46irst, the 18K purple gold alloy is 18K gold, which is 75% gold,
and 25% aluminum. It’s NOT a mix of 18K gold with aluminum.
Technically, the perfect mix is more like 22 percent aluminum, but
that’s not a big difference with a strict 18K proportion, and doesn’t
affect the color.

As to the japanese method of pouring ingots, I expect it might help
some, but I doubt it would help enough. i’ve not tried it. When I
did try to make this alloy, using a torch, I couldn’t even get the
alloy to melt clearly enough to pour. Just the attempt to melt the
two metals together formed, as they combined, a progressively cruddy
gunky mass, not a pourable liquid. Remember that aluminum has far
more of an afinity for oxygen than does copper or precious metals,
and the oxygen it finds combines with it chemically to form an
oxide, it’s not just absorbed, free to be expelled upon cooling. I
expect (but don’t know for certain) that even only partial oxidation
of the aluminum in the mix would prevent the proper formation of the
ordered array structure that gives the exotic purple color. so far
as I know, all the folks I’ve heard of who’ve made this stuff with
good results have melted the mix under truely oxygen free conditions,
such as induction or electric melt furnaces with inert gas shield, or
under vaccuum. Note I say melted, not just the ingot mold, which is
what the japanese method really is. I don’t think a torch is capable
of doing it. Hydrogen fuel, maybe, but again, I’ve not tried it in
many years, so I’m not really sure of that. On the other hand, I do
recall having little difficulty melting just aluminum itself, which
is of course a much lower temperature, in graphite crucibles in a gas
melting furnace, for varous casting projects.
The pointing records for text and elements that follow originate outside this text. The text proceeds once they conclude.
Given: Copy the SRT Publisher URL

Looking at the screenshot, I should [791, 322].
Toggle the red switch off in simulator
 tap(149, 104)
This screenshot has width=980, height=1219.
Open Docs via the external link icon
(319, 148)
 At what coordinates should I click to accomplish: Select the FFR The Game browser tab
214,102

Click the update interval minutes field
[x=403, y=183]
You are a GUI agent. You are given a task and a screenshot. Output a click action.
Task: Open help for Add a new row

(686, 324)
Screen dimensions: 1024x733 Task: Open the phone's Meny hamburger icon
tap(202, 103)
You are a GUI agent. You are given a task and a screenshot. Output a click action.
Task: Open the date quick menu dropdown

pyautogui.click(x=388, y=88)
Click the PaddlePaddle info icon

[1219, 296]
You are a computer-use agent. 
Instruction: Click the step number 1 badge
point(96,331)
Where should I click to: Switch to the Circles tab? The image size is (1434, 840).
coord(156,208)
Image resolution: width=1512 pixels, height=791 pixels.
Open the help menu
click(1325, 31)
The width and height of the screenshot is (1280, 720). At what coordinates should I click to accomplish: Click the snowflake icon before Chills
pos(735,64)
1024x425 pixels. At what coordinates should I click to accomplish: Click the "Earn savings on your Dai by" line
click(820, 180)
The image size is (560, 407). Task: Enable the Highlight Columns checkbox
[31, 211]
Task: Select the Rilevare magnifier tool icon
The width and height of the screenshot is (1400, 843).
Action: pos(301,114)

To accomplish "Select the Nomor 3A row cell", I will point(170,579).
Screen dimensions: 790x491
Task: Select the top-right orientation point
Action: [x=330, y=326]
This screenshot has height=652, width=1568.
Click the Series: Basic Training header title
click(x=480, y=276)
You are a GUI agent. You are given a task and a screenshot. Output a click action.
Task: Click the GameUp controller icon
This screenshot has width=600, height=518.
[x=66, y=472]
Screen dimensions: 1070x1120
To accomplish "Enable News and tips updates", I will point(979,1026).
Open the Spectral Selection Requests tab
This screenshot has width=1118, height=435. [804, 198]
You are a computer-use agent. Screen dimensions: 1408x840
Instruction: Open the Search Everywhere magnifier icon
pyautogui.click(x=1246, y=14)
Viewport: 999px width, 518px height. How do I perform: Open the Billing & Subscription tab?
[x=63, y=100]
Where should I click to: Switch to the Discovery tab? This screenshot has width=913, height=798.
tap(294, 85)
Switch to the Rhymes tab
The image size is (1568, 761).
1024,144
Excess oxidation didn’t
get in the way with that. It’s always possible that something
similar might work. But for my part, I have my doubts. Try it,
please. I’d love to find I’m wrong. 20

I’ll mention at this point one other reference to purple gold some
may find of interest. In the 70s, I bought a small paperback book on
various patinas and the like which mentioned this alloy, by a
metalsmith/teacher who’s name I’ve long forgotton, as well as the
book itself, which has long disappeared. What he’d done was to raise
holloware vessels in sheet aluminum, and gold electroplate them.
Then he’d fire them in a kiln, watching them carefully until the gold
just started to dissipate into the aluminum surface. Times right,
he could pull the piece from the heat at just the point where the
gold incorporated a suffient amount of aluminum to form that purple
gold color. Too much, and the gold was gone, too little, and of
course there was just the gold color still. an interesting concept,
but again, not one I’ve tried. I don’t recall the temps he was
using, but expect it to be perhaps in the 600 - 800 range, perhaps?